Alıntı metin:
┄┄┄┄┄┄

Joker
Joker : Bir ‘’Ucubenin’’ İhtişamlı Zaferi
Her şeyden önce belirtmek isterim ki uzun zamandır sinemada psikolojik dram ve gerilim türünde hasret kaldığım sarsıcı ve büyüleyici karakter beklentim Joker’le şimdilik son buldu. Arthur Fleck-Joker(Joaquin Phoenix) karakteri; Norman Bates – Psycho, Alex DeLarge–A Clockwork Orange, Travis Bickle-Taxi Driver, Jack Torrance –The Shining, Tony Montana–Scar Face, Dr.Hannibal Lecter-The Silence of the Lambs, Tyler Durden-Fight Club, Patrick Bateman–American Psycho, Travor Reznik–The Machınıst, Anton Chigurh–İhtiyarlara Yer Yok, The Joker–The Dark Knight gibi saydığım ikonik karakterlerden sonra bize ölümsüz ve aynı zamanda kusursuz bir oyunculuğun nasıl olabileceğini bir kez daha göstermeyi başardı.
Martin Scorsese’nin Marvel filmlerinin sinema olmadığını, bu filmleri izleyemediğini, izlemeyi denediğini ve bu tür yapımların insan dramından ziyade tema parklarındaki oyunlara benzediğini bir röportajında dile getirmişti. Hatta Francis Ford Coppola daha da ileri giderek bu filmlerin değersiz olduğunu ifade etti. Şahsen Scorsese’ye katıldığımı belirtmek isterim. Sadece gişe hasılatına oynayan ve uzun zamandır beyaz perdeyi adeta işgal altına almış Marvel filmlerinden dolayı beyaz perdede gerçek anlamda sanatsal filmleri vizyonda çok fazla göremez olduk. Marvel’dan farklı bakış açılarına sahip olsa da DC Comics filmleri de çoğunlukla aynı amaca hizmet eden filmlerdi fakat Dc Comics, Joker filmiyle bu sefer ayağı yere basan bambaşka ve muazzam bir işe imza attı.

┄┄┄┄┄┄

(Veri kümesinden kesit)

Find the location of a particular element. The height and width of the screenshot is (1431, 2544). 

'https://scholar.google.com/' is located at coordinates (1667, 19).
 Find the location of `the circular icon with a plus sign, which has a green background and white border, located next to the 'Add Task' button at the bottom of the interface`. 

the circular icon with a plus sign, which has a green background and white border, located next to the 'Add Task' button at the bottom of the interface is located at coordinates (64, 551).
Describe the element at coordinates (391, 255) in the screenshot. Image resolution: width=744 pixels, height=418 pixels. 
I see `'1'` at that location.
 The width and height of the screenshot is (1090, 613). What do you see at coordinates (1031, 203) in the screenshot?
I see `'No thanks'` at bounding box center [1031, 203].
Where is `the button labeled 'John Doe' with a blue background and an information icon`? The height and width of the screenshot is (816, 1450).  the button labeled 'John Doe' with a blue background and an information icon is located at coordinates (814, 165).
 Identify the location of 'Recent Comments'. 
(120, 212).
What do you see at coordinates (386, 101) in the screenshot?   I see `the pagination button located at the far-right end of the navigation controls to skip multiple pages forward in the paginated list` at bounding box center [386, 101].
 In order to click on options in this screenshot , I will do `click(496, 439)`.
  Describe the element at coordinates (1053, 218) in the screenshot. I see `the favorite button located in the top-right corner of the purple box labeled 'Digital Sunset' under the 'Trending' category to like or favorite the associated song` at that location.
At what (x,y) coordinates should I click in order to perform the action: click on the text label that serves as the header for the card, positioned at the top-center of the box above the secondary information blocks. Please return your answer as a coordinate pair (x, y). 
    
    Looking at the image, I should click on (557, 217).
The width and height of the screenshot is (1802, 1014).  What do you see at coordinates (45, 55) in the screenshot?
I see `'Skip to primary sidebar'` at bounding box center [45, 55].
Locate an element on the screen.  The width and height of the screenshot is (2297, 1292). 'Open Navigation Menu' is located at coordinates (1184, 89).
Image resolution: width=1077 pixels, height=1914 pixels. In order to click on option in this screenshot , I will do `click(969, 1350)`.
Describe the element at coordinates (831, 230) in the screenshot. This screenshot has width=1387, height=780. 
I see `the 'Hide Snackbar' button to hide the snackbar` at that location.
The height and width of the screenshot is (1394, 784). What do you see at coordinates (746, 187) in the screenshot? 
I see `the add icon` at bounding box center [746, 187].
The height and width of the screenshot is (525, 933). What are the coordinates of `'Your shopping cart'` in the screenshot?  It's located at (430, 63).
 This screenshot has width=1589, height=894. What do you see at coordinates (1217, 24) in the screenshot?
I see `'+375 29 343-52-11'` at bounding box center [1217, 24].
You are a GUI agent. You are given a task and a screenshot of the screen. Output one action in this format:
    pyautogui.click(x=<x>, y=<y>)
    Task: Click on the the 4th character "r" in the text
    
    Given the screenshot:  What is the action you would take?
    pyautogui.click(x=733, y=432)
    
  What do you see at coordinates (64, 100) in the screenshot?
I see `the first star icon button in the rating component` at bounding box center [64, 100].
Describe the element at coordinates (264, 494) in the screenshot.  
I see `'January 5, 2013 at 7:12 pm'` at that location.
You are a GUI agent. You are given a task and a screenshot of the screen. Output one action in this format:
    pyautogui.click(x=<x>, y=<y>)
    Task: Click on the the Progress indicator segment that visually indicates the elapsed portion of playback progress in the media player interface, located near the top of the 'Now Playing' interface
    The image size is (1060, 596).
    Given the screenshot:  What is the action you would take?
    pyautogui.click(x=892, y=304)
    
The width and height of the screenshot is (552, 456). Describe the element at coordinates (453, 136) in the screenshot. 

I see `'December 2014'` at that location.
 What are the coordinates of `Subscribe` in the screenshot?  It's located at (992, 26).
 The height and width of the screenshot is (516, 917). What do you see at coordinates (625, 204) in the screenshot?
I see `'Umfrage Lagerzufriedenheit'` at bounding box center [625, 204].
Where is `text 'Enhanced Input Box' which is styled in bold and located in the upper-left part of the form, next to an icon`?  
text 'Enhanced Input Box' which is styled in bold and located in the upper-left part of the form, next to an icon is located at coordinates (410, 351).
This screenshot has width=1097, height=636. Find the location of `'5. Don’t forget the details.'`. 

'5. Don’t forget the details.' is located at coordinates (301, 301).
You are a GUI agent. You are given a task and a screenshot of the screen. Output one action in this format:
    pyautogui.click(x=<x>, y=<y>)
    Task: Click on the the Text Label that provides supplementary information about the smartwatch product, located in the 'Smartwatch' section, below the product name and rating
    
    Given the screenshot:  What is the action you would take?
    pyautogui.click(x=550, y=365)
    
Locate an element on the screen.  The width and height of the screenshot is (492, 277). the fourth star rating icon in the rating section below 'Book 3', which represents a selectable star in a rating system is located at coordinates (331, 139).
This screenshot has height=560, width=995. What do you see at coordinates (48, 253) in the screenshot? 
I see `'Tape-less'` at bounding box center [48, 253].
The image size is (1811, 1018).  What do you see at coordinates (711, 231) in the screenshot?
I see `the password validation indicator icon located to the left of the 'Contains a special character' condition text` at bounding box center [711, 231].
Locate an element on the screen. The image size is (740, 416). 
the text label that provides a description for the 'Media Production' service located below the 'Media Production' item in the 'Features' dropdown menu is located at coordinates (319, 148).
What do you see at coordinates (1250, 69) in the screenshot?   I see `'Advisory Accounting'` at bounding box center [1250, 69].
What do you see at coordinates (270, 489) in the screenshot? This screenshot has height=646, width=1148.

┄┄┄┄┄┄

Görev yönergesi:
Joker filmi üzerine yazıda adı geçen gerçek kişileri, film karakterlerini dışarıda bırakarak sıralayın. Liste, metinden ayrı bir malzemedir.

Sorunun cevabı:
Joaquin Phoenix, Martin Scorsese, Francis Ford Coppola